* **ABOUT THIS TASK**
If a line in the data holds "Share", copy that line out in full.

* **Dataset excerpts**
***

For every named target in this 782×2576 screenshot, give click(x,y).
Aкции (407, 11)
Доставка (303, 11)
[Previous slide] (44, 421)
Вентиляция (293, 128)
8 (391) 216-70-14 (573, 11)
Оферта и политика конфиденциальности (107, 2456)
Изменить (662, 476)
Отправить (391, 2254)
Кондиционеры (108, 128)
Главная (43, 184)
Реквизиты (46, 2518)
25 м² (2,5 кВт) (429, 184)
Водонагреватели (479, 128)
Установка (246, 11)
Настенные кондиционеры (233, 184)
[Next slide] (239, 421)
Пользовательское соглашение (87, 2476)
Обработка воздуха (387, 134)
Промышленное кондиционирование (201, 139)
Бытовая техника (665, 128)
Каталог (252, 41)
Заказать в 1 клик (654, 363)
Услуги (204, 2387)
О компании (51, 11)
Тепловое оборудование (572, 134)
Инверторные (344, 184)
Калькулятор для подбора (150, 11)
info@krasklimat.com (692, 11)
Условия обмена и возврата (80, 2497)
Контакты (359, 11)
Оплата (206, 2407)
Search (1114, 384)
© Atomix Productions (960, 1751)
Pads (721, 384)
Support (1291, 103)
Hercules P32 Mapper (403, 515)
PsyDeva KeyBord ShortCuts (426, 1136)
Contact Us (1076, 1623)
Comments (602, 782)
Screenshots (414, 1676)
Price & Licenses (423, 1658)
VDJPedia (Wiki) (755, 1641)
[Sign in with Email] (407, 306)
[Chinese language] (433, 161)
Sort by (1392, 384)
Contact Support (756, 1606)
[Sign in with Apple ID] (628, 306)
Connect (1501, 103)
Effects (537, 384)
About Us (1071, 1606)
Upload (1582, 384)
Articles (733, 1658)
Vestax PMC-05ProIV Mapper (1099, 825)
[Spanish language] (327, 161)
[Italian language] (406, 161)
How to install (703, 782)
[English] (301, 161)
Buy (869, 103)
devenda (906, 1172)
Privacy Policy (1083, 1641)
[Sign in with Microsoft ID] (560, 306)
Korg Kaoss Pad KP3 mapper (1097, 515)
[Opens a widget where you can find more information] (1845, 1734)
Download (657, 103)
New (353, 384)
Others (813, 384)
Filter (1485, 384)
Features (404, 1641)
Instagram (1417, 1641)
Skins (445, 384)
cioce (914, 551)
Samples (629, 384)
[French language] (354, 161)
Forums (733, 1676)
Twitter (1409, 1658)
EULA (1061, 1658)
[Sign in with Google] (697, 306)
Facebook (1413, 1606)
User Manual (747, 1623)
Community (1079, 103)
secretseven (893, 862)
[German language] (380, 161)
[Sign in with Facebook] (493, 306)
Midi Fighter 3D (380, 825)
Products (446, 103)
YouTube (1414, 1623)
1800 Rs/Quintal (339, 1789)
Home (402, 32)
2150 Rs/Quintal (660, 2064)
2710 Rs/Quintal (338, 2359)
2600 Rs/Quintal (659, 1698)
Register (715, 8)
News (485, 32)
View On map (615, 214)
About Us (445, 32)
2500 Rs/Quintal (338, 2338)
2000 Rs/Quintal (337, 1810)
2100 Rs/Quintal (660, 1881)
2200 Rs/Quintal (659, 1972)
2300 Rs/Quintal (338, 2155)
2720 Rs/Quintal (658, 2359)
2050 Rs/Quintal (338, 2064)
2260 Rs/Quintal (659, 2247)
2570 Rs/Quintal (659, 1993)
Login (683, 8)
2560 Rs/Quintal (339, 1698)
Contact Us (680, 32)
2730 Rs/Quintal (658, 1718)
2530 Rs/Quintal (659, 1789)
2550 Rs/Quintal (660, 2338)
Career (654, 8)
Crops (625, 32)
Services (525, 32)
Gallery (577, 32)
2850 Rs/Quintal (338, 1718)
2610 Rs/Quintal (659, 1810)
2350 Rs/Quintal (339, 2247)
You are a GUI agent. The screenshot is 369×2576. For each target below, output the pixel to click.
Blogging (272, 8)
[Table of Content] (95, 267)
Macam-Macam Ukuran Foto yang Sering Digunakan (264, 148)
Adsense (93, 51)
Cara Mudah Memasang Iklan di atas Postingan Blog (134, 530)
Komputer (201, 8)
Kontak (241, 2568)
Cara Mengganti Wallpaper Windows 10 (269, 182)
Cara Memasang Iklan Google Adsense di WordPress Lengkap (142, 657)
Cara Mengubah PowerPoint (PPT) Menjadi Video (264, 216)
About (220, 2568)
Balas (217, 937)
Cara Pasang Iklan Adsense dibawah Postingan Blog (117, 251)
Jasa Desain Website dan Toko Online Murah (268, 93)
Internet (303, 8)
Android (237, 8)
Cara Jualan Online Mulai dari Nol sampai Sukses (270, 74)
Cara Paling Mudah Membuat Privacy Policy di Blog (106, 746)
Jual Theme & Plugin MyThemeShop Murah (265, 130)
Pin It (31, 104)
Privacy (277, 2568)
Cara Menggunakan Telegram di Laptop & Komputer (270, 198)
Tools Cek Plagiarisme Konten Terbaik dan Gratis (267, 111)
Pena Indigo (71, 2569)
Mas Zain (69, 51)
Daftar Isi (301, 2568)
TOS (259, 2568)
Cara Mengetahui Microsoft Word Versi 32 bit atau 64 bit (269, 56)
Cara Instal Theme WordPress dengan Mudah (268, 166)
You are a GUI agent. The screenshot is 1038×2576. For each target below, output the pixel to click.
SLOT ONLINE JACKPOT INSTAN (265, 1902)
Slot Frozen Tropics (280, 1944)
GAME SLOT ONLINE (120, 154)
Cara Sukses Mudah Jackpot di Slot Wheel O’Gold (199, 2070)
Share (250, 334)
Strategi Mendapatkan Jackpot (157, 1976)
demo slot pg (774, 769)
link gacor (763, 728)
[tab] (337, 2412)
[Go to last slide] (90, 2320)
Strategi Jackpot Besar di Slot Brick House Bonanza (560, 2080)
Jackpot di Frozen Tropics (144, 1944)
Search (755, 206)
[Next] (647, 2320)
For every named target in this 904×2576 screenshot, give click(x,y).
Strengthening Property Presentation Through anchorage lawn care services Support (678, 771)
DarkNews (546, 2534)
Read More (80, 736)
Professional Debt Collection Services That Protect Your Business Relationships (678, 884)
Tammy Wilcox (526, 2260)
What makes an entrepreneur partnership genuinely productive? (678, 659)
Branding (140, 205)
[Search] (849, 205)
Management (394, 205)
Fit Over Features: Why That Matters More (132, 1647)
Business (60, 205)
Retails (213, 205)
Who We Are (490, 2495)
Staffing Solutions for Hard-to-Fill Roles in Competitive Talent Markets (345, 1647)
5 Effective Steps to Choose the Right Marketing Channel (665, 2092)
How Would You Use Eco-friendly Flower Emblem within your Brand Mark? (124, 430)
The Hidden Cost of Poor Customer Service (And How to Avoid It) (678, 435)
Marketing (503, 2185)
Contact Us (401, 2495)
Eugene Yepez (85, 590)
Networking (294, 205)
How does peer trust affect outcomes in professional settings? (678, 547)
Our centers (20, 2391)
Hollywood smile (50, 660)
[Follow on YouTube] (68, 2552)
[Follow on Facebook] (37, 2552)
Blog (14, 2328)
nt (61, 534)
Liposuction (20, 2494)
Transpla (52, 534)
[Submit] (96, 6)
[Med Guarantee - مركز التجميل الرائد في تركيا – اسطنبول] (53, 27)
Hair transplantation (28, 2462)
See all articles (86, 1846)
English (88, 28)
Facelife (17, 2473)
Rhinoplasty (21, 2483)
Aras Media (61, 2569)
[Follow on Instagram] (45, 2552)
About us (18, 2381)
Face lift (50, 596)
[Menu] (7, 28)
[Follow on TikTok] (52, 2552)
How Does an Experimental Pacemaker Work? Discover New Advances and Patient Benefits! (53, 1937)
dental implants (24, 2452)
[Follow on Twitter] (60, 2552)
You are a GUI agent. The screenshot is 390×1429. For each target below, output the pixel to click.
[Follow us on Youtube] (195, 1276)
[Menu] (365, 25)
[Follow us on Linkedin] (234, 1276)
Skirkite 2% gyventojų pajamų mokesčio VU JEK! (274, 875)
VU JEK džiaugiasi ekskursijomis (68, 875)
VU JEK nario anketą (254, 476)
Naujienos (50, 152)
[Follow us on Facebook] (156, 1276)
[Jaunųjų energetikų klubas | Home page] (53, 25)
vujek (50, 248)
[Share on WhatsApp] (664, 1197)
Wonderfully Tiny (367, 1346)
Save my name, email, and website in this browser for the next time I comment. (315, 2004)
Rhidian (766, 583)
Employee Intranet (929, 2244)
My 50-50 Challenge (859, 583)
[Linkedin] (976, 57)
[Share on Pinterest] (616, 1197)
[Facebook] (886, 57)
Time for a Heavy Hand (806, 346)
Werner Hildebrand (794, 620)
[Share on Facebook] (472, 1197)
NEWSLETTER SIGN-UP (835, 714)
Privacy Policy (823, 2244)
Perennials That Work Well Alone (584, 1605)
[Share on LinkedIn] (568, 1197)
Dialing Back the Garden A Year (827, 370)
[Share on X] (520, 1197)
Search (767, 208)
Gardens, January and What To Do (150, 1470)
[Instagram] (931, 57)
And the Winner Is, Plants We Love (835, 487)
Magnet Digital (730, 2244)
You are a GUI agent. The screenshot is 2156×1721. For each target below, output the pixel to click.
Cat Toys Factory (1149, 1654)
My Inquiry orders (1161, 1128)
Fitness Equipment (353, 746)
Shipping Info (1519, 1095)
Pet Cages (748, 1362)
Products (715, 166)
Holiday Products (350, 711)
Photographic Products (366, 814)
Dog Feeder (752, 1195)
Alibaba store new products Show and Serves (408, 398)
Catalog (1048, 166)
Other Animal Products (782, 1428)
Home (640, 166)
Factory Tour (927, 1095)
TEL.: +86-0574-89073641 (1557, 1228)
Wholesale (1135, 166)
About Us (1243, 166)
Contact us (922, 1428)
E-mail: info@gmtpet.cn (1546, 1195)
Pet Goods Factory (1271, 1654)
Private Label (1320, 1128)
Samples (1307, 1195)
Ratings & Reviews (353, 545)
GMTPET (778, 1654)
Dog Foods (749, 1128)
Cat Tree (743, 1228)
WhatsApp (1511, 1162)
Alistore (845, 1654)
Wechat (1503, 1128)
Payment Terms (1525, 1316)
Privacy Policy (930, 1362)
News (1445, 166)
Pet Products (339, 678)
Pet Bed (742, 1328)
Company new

***

* **REPLY TO THE TASK**
Share (250, 334)
[Share on WhatsApp] (664, 1197)
[Share on Pinterest] (616, 1197)
[Share on Facebook] (472, 1197)
[Share on LinkedIn] (568, 1197)
[Share on X] (520, 1197)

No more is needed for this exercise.